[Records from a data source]

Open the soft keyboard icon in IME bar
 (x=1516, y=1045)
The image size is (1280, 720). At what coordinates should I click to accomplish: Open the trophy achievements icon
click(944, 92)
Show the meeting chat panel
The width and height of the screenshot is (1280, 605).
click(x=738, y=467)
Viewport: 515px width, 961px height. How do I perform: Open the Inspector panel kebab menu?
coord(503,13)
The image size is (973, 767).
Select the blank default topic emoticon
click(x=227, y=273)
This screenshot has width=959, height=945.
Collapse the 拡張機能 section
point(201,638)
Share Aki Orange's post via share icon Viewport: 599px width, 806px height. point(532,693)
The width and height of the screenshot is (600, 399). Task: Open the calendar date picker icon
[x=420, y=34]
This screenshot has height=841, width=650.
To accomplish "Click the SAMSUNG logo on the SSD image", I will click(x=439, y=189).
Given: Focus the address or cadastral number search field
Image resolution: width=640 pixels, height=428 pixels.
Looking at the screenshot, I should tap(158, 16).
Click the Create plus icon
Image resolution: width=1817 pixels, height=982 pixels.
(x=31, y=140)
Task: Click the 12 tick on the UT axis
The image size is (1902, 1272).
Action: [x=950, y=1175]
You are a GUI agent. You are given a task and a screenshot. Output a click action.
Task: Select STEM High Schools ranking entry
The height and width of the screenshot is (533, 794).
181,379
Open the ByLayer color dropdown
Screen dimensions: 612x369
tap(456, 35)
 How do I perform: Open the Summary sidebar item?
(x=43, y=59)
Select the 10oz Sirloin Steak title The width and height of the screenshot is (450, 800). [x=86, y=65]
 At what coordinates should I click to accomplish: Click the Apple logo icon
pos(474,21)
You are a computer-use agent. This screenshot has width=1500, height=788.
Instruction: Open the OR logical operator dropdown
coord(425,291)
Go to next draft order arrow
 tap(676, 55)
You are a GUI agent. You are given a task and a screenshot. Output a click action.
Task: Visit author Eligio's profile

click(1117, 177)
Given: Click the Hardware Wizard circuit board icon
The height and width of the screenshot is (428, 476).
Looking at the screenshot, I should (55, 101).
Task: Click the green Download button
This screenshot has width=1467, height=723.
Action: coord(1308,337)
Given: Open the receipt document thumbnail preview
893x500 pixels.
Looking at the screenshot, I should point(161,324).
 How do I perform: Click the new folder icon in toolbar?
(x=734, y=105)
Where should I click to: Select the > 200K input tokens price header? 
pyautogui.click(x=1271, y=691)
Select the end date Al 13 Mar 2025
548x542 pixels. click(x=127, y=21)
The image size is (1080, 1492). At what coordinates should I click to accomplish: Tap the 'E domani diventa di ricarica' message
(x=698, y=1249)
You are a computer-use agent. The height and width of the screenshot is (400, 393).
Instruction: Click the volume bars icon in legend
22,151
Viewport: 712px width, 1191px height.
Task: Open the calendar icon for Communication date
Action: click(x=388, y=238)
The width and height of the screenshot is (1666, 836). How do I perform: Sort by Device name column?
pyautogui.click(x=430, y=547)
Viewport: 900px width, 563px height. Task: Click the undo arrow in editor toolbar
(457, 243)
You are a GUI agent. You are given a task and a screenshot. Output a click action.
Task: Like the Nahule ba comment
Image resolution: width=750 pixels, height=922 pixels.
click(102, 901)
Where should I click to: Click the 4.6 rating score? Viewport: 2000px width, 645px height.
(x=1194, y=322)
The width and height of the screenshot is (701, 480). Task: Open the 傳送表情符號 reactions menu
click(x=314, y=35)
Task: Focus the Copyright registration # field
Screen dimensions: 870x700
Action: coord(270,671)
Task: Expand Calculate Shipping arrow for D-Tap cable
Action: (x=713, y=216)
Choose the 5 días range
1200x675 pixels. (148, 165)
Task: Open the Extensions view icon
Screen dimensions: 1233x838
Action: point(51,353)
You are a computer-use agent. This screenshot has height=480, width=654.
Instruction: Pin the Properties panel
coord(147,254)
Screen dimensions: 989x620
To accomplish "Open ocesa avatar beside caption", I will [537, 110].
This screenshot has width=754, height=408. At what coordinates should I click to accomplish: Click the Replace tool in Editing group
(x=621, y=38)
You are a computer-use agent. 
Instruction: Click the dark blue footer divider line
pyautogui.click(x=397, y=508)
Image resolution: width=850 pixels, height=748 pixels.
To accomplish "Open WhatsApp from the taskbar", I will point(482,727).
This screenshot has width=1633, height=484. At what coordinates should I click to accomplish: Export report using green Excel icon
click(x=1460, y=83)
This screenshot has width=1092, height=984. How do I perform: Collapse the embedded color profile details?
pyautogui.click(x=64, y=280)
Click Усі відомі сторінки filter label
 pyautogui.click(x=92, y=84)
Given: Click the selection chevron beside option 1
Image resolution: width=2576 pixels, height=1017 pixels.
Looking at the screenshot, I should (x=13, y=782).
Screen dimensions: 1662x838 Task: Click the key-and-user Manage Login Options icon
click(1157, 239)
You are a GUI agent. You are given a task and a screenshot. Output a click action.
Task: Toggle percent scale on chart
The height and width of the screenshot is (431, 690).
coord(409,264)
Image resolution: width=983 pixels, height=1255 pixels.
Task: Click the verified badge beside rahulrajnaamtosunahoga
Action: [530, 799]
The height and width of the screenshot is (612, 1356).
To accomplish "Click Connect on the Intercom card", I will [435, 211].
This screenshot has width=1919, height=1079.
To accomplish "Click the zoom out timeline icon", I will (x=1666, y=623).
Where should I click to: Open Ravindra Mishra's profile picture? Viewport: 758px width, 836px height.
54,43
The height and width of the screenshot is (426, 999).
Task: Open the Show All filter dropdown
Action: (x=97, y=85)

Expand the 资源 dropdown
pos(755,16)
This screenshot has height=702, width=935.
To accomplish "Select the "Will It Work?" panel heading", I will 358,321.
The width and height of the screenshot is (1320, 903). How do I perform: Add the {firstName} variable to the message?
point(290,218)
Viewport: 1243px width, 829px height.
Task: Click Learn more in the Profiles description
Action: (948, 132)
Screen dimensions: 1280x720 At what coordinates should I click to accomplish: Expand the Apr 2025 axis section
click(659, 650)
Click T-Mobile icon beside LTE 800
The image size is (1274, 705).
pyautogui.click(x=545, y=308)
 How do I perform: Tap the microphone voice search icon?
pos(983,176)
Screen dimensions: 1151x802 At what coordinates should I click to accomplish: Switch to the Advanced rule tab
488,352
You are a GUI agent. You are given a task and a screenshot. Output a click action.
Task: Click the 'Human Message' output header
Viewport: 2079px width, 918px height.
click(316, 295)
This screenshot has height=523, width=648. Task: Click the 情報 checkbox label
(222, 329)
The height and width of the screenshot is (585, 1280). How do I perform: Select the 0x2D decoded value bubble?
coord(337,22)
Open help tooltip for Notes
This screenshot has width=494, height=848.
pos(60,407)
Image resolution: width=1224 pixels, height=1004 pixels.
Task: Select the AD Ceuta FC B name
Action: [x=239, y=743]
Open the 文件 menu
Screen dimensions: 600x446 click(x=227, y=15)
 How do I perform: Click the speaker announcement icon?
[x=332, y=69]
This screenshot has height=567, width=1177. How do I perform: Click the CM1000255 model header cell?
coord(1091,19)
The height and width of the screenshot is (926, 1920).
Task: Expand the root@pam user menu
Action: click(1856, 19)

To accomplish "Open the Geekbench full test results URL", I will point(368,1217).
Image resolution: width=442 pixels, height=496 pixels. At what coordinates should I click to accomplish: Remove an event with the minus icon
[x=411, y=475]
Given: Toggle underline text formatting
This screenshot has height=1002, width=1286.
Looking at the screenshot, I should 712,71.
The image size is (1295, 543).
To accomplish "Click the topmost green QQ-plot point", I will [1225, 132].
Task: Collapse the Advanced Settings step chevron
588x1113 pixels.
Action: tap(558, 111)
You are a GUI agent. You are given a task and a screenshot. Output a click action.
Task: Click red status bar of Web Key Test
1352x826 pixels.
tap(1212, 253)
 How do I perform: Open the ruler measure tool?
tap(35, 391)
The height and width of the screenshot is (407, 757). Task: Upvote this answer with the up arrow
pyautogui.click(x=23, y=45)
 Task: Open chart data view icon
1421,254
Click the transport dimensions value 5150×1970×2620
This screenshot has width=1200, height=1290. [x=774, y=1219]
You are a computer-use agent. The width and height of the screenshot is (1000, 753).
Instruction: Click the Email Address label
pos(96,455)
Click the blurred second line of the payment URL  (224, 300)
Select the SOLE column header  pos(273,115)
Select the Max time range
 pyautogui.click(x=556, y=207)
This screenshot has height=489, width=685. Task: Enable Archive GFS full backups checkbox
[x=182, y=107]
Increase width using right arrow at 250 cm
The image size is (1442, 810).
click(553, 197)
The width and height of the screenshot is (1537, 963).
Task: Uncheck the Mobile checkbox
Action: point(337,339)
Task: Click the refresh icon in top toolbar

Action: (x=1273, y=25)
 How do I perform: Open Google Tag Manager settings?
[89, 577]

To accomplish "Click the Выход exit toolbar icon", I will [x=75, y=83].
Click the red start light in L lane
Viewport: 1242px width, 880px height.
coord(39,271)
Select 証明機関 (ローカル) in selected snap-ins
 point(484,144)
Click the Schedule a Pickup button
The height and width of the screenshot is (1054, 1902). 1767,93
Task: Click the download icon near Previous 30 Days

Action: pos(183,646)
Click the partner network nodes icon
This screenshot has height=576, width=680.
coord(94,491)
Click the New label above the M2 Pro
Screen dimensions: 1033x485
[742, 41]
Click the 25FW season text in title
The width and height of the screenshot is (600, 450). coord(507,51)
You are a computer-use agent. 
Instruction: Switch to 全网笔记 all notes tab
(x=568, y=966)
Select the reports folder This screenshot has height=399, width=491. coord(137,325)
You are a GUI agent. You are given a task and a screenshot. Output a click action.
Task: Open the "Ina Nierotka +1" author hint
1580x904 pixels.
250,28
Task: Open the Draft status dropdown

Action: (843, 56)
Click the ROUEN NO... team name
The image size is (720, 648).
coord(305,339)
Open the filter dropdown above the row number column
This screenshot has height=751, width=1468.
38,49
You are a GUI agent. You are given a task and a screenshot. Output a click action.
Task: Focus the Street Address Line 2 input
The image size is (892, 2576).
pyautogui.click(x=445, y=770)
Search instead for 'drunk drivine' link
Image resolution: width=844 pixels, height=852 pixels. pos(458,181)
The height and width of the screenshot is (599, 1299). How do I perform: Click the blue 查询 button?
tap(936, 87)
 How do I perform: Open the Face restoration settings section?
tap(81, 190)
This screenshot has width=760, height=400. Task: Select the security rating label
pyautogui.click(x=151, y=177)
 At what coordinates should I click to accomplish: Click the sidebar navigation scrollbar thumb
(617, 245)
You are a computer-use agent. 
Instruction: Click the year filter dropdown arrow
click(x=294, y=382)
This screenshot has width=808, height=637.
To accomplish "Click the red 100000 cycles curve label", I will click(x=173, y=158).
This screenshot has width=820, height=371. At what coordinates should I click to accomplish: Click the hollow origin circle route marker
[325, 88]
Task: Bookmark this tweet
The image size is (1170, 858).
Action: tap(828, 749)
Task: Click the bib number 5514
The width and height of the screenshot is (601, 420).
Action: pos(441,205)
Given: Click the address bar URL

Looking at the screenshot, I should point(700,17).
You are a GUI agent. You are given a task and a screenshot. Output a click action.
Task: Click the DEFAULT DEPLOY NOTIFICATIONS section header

**BRIEF**
Look above for the line holding "How do I perform: Open the ruler" and the line holding "Select the reports". Retype both, and every line between them, word for word and nothing else.

**RESPONSE AREA**
 How do I perform: Open the ruler measure tool?
tap(35, 391)
The height and width of the screenshot is (407, 757). Task: Upvote this answer with the up arrow
pyautogui.click(x=23, y=45)
 Task: Open chart data view icon
1421,254
Click the transport dimensions value 5150×1970×2620
This screenshot has width=1200, height=1290. [x=774, y=1219]
You are a computer-use agent. The width and height of the screenshot is (1000, 753).
Instruction: Click the Email Address label
pos(96,455)
Click the blurred second line of the payment URL  (224, 300)
Select the SOLE column header  pos(273,115)
Select the Max time range
 pyautogui.click(x=556, y=207)
This screenshot has height=489, width=685. Task: Enable Archive GFS full backups checkbox
[x=182, y=107]
Increase width using right arrow at 250 cm
The image size is (1442, 810).
click(553, 197)
The width and height of the screenshot is (1537, 963).
Task: Uncheck the Mobile checkbox
Action: point(337,339)
Task: Click the refresh icon in top toolbar

Action: (x=1273, y=25)
 How do I perform: Open Google Tag Manager settings?
[89, 577]

To accomplish "Click the Выход exit toolbar icon", I will [x=75, y=83].
Click the red start light in L lane
Viewport: 1242px width, 880px height.
coord(39,271)
Select 証明機関 (ローカル) in selected snap-ins
 point(484,144)
Click the Schedule a Pickup button
The height and width of the screenshot is (1054, 1902). 1767,93
Task: Click the download icon near Previous 30 Days

Action: pos(183,646)
Click the partner network nodes icon
This screenshot has height=576, width=680.
coord(94,491)
Click the New label above the M2 Pro
Screen dimensions: 1033x485
[742, 41]
Click the 25FW season text in title
The width and height of the screenshot is (600, 450). coord(507,51)
You are a computer-use agent. 
Instruction: Switch to 全网笔记 all notes tab
(x=568, y=966)
Select the reports folder This screenshot has height=399, width=491. coord(137,325)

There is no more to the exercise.